To understand what a membrane potential is, you should understand the units for -80mv. The negative sign is relative to the observer, yourelf, to the inside of a cell. From your perspective, the inside has an excess of negative ions. On the outside of the cell, there is an excess of positive ions.

Unlike electricity, where charge separation is quantified by electrons, action potential is quantified by ions. Ions are matter, like Na+, K+, Cl-. When electricity flows through a wire, electrons are flowing from excess negative charge to a deficiency of negative charge.

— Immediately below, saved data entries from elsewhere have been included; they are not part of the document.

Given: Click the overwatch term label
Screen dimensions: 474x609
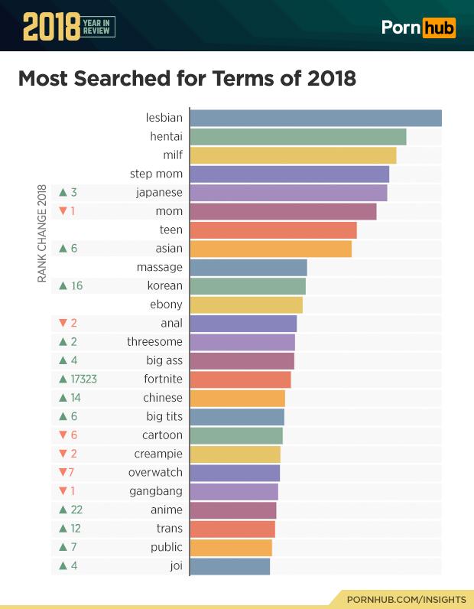Looking at the screenshot, I should [x=155, y=472].
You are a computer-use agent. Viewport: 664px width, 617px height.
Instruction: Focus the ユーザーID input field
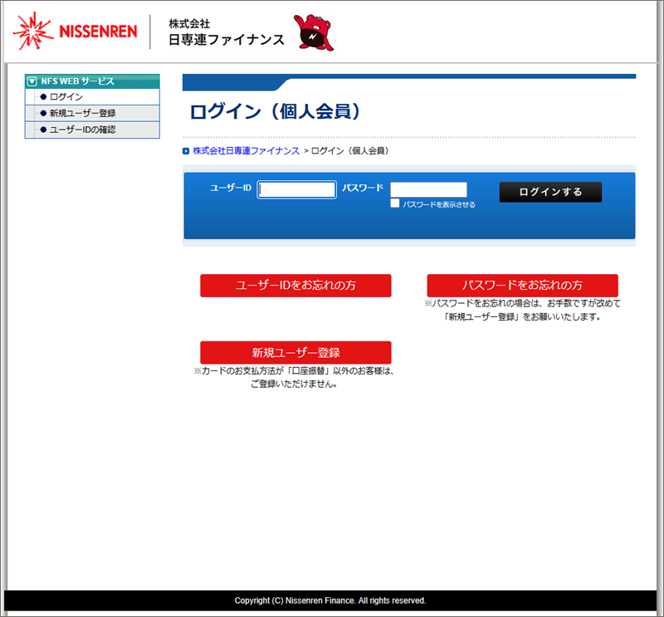tap(296, 190)
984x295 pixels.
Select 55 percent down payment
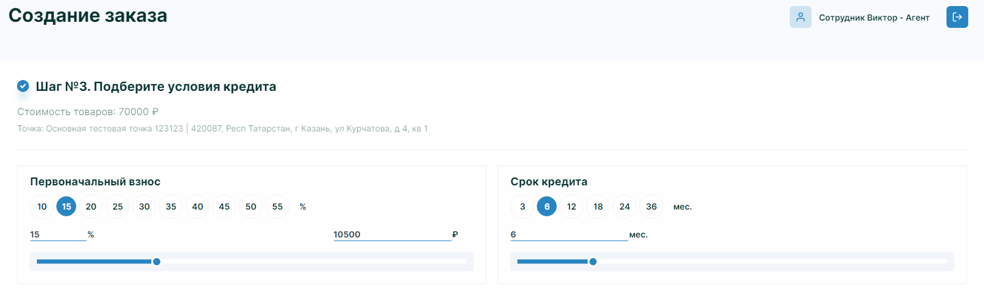pyautogui.click(x=277, y=207)
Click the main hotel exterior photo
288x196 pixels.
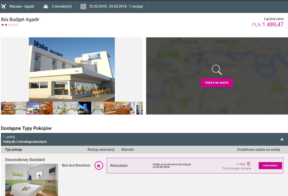point(72,69)
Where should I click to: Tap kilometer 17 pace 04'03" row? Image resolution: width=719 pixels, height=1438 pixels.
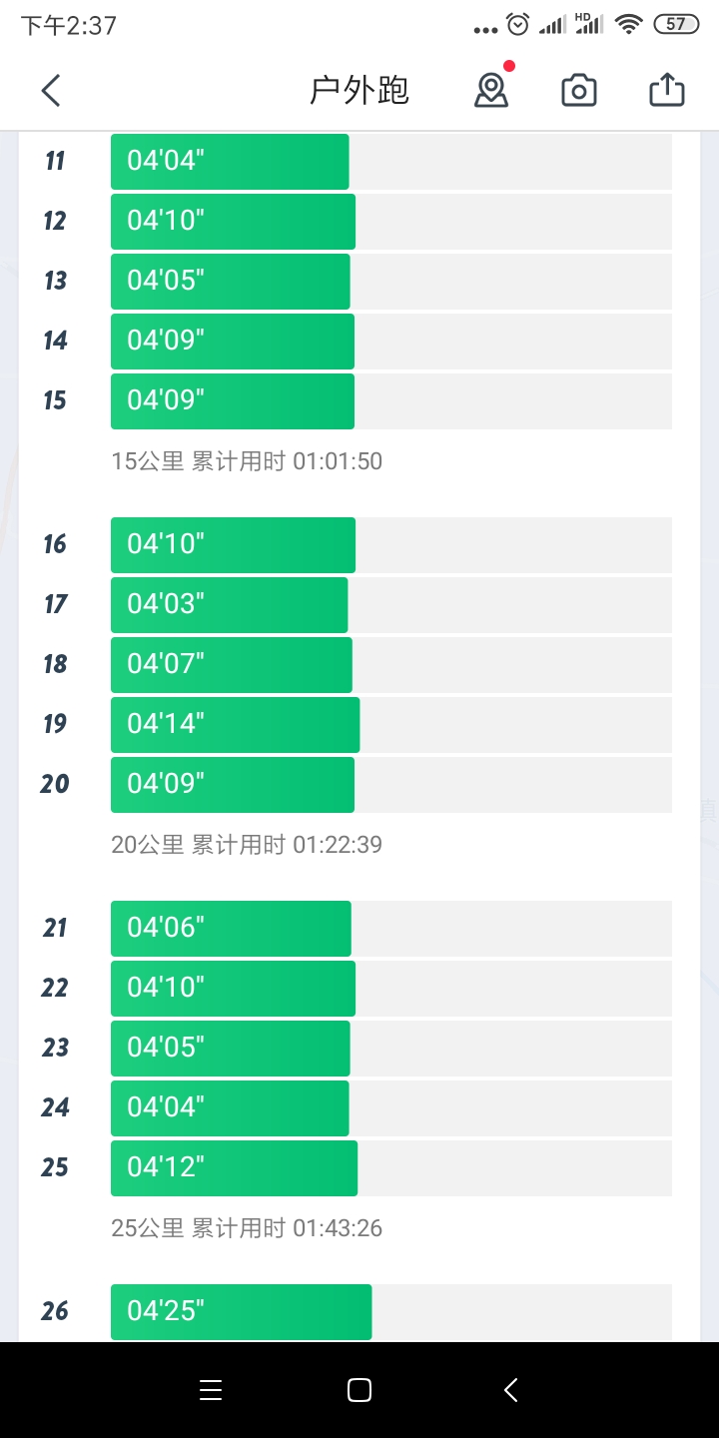pyautogui.click(x=229, y=605)
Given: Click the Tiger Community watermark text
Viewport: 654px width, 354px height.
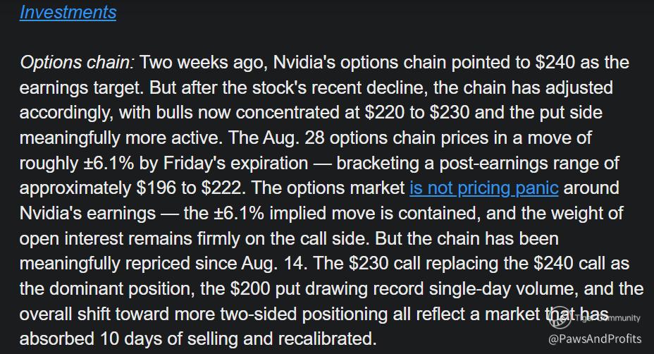Looking at the screenshot, I should point(606,318).
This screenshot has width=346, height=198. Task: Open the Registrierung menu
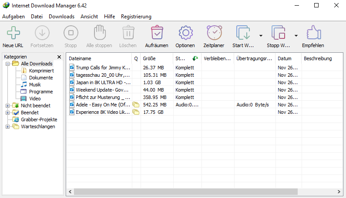pos(136,17)
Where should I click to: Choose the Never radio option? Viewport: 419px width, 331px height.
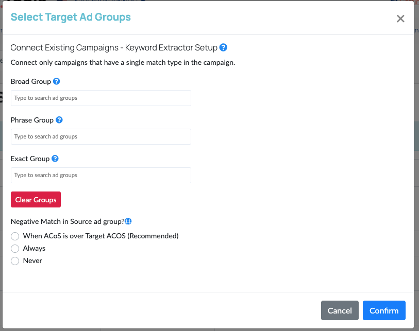15,261
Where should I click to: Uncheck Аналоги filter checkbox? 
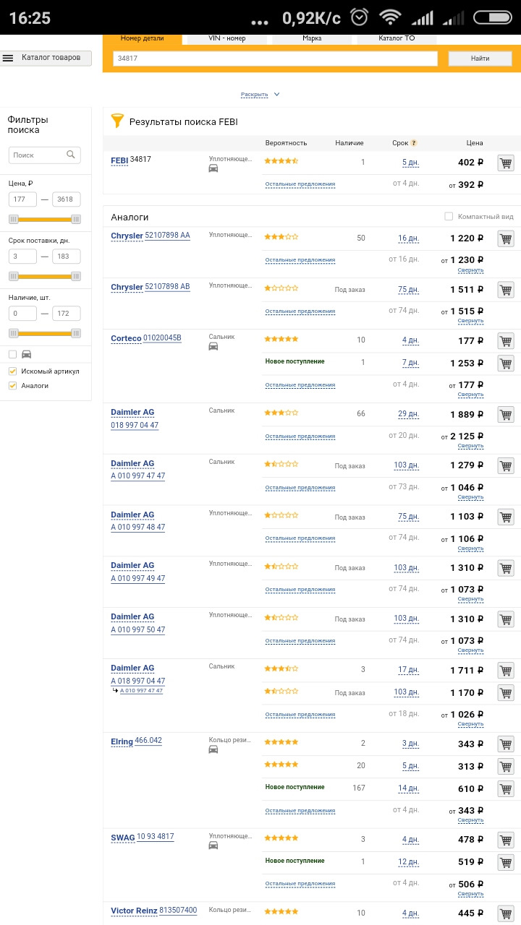(x=12, y=386)
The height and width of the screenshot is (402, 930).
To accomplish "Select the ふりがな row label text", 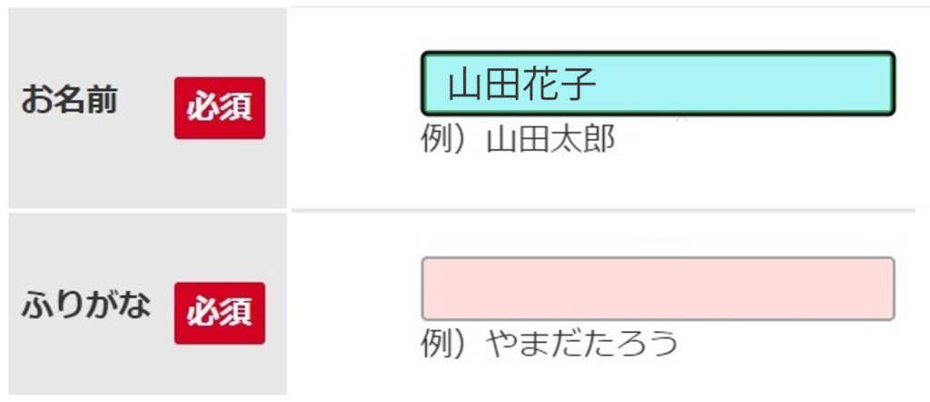I will [x=85, y=307].
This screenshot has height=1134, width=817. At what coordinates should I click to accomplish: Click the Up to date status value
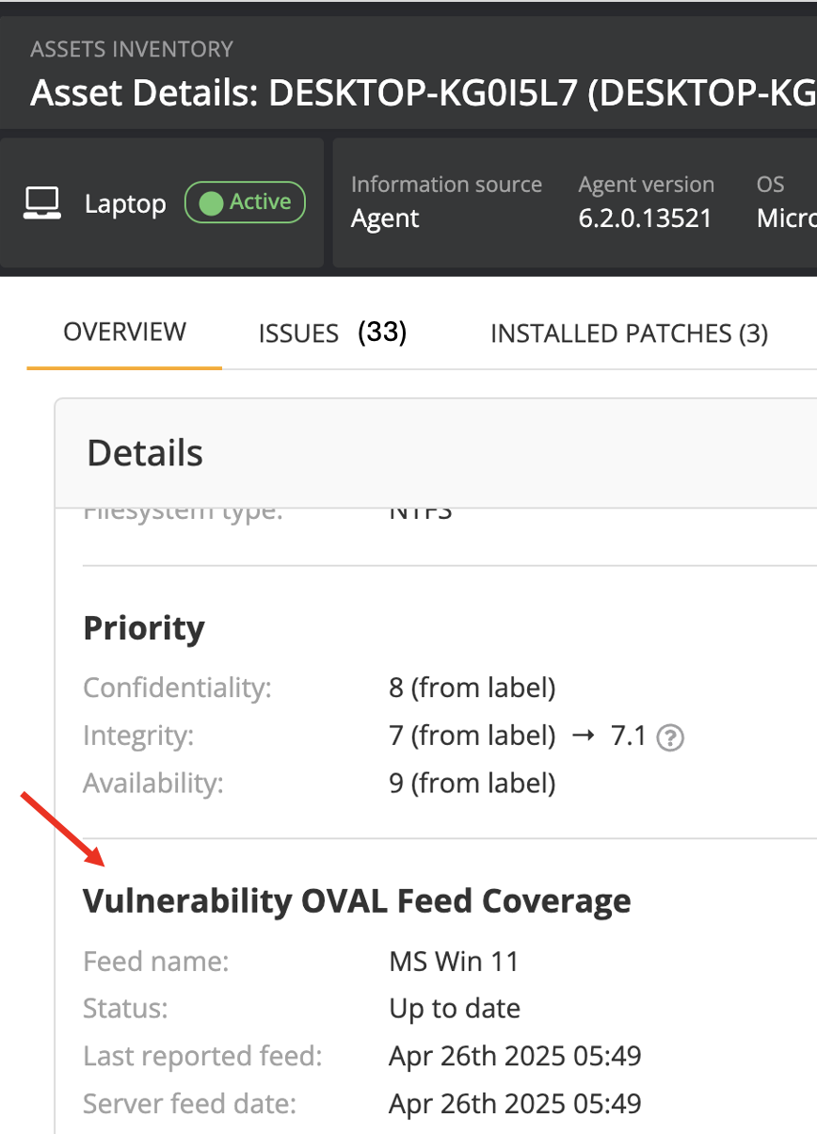click(x=455, y=1009)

When a cell establishes an action potential, it moves Na+ outside the cell, which moves the potential from 0mv, negative. The number -80mv, or whatever potential that may be observed, is the point at which a net flow of positive ions are not leaving the cell.

Na+ is actively pumped outside a cell, using energy. K+ is passively driven into the cell by simple diffusion to neutralize the charge imbalance. Opposing the outward flow of Na+ and inward flow of K+ is their diffusion gradients. Ions flow from a high concentration to low concentration.

At -80mv, the Na+ concentration is high outside the cell. Intracellular Na+ is being pumped out to counteract any leaking back in. The K+ concentration is high inside the cell from its passive diffusion to cancel the electrical potential.

The physics of why K+ does not neutralize the -80mv is in its concentration gradient. K+ is being pulled outside the cell by this gradient and driven inwards by an electrical potential. The net electrical potential across the cell membrane is -80mv for a given cell's capacity to maintain the concentration of its intracellular ions.

Membrane potential AKA the membrane electrochemical potential, may be thought of as the voltage that is experienced across the membrane, analogous to a battery.

The extracellular side is typically positive, while the cytoplasmic side is typically negative. This induces the electrochemical gradient with ions having a preference for a particular side depending on their charge.

An equilibrium of ions can be maintained by transport pumps which "force" a difference in electrochemical potential on either side of the membrane potential. If the membrane is permeable to a certain type of ion, the the diffusion processes occurs as ions diffuse to their "preferred" location dependent on ion concentrations.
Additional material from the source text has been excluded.